A series of multifunctional oligomers/monomers have been reported as flame retardants for use in UV-curable systems [8,9,10]. Poly(biphenyl acryloxyethyl phosphate) has been blended with urethane acrylate EB 200 in various blend ratios to obtain UV-curable resins with effective flame retardancy [11]. A novel phosphorus monomer, 2,2-dimethyl-1,3-propanediol acryloyloxyethyl phosphate (DPHA), has been synthesized and blended with triglycidyl isocyanurate acrylate (TGICA) at various blend ratios to demonstrate the synergistic effects of these two compounds in a UV-curable acrylate system [12]. A melamine-based hyperbranched polyphosphonate acrylate (MHPA) has been synthesized and blended with the epoxy acrylate (EA) [13]. It has been claimed that adding 40 wt % MHPA can increase the LOI (Limiting Oxygen Index) of EA to 27. All the phosphorus-containing reactants were linear monomers that incorporate no aromatic moiety. On the other hand, the effect of a newly synthesized phosphorus monomer-containing aromatic nucleus on the flame retardancy of epoxy resin is reported here.

In this work, a novel flame-retardant monomer, DAPP (bis[di-acryloyloxyethyl]-p-tert-butyl-phenyl phosphate), based on BPDCP (4-tert-butylphenyl dichlorophosphate) and HEA (2-hydroxy ethyl acrylate), was designed and synthesized. A series of BAEA (bisphenol A epoxy acrylate) epoxies, with various phosphorus contents, were derived by blending with DAPP at various blend ratios. The UV curing kinetics of BAEA epoxies were investigated using photo-DSC. The combustion of the compounds was characterized using a cone calorimeter.
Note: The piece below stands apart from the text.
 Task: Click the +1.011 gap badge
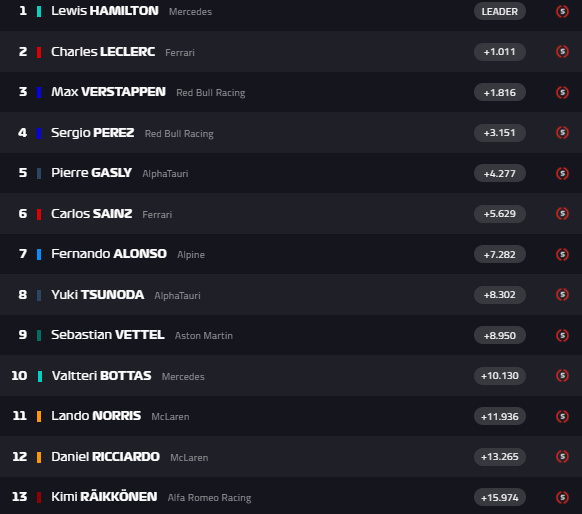point(500,52)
Thermal degradation was characterized using TGA and monitored over time using TGA-IR (thermogravimetric analyzer interface with an infrared spectrometer).

2. Experimental

2.1. Materials

Both the bisphenol A epoxy acrylate resin (BAEA; chemical nomenclature: 4,4’-(1-Methylethylidene) bisphenol polymerized with 2-(chloromethyl)oxirane 2-propenoate)) and the phosphorus-containing compound (BPDCP) were purchased from Double-bond Chemical Co. (New Taipei City, Taiwan). The HEA was purchased from Aldrich Co. (St. Louis, MO, USA). 2-Hydroxy-2-methyl-1-phenyl-1-propanone (Darocur1173), purchased from Aldrich Co., was used as a photoinitiator. BPDCP was washed three times using toluene to eliminate soluble residual monomers or oligomers; other reagents were used as received.
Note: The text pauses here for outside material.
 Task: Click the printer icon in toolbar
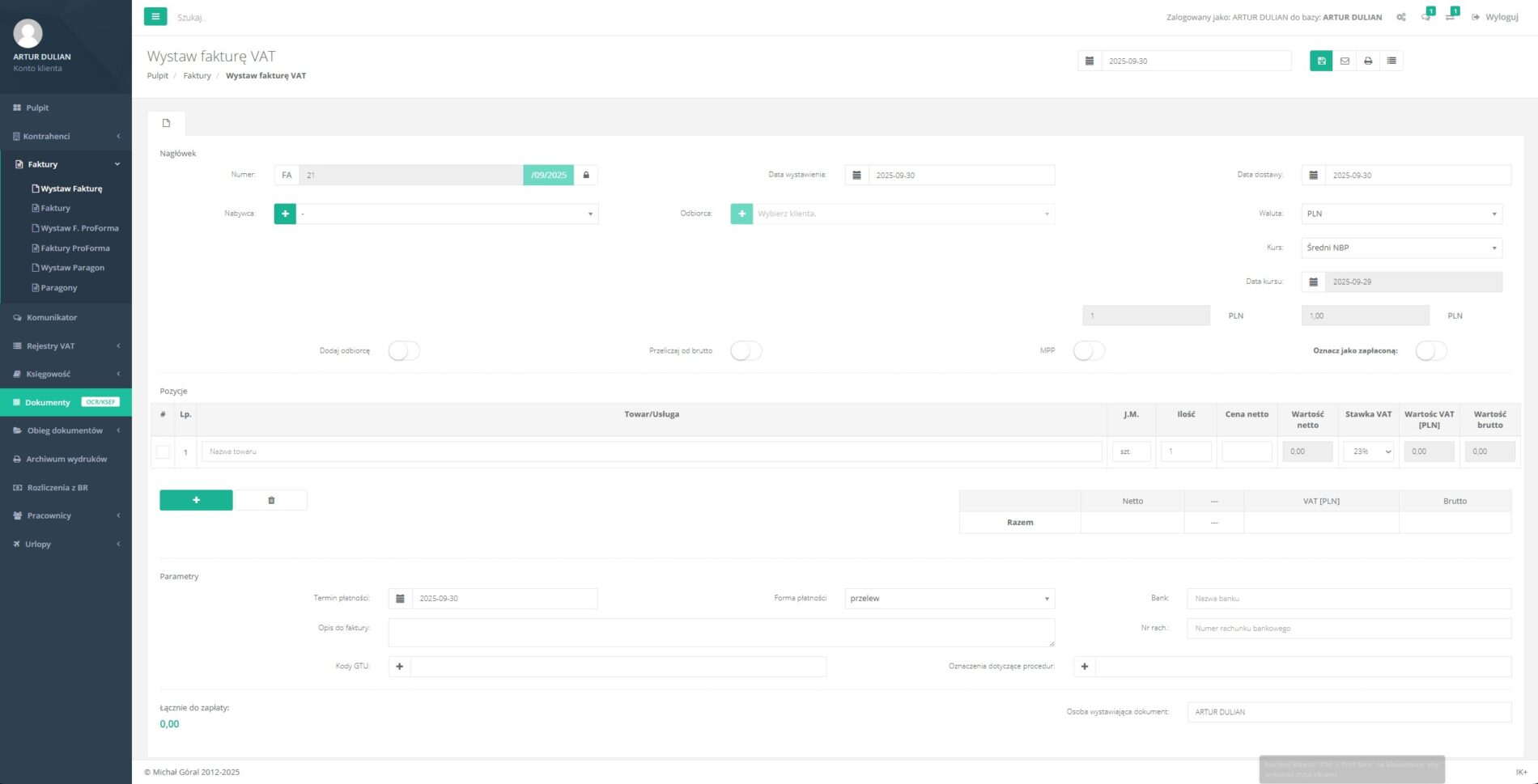1368,61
The DAPP was synthesized as follows. Fifty grams of HEA were placed in a 500-mL flask containing 300 mL of toluene. A small amount of hydroquinone (HQ) and triethylamine (TEA) were then added to the flask as a reaction inhibitor and a condensated HCl trapper, respectively. The BPDCP in a mole ratio of BPDCP/HEA being 1:1 was slowly dropped into the reactor at 50 °C under a N₂ atmosphere. The reactor was heated to 85 °C and kept at 85 °C for six hours until the OH peak in the FTIR spectrum of the mixture completely disappeared. The filtration was then performed at room temperature to collect the TEA sediments. Deionized water was mixed with the solution to remove the dissolved salt in the toluene. After getting rid of the water, the solution was then purified by distillation at 70 °C and 3 mmHg. Finally, a brown liquid in a yield of 77% was obtained.

2.2. Measurements

The UV curing kinetics was examined using a Perkin-Elmer PDSC (PhotoDSC; Doublebeam Photocalometric Accessory (DPA-7), Perkin Elmer Inc., Shelton, CT, USA) with wavelengths between 250 nm and 600 nm. The intensity of a UV lamp is 2 W/cm². Since the intensity of the light source varies with age and other variables, the DPA 7 includes a photofeedback control loop to maintain constant lamp intensity. All kinetic analyses were based on the exothermic peak that was obtained from the PDSC curve [14,15,16,17]. Various amounts of the photoinitiator (Darocur 1173) were blended with pure DAPP in the absence of a solvent. Approximately 10 mg of the prepared sample was dropped into the DSC aluminum pan. The PDSC measurement was then made at 25 °C. The light intensity was the same for all experiments.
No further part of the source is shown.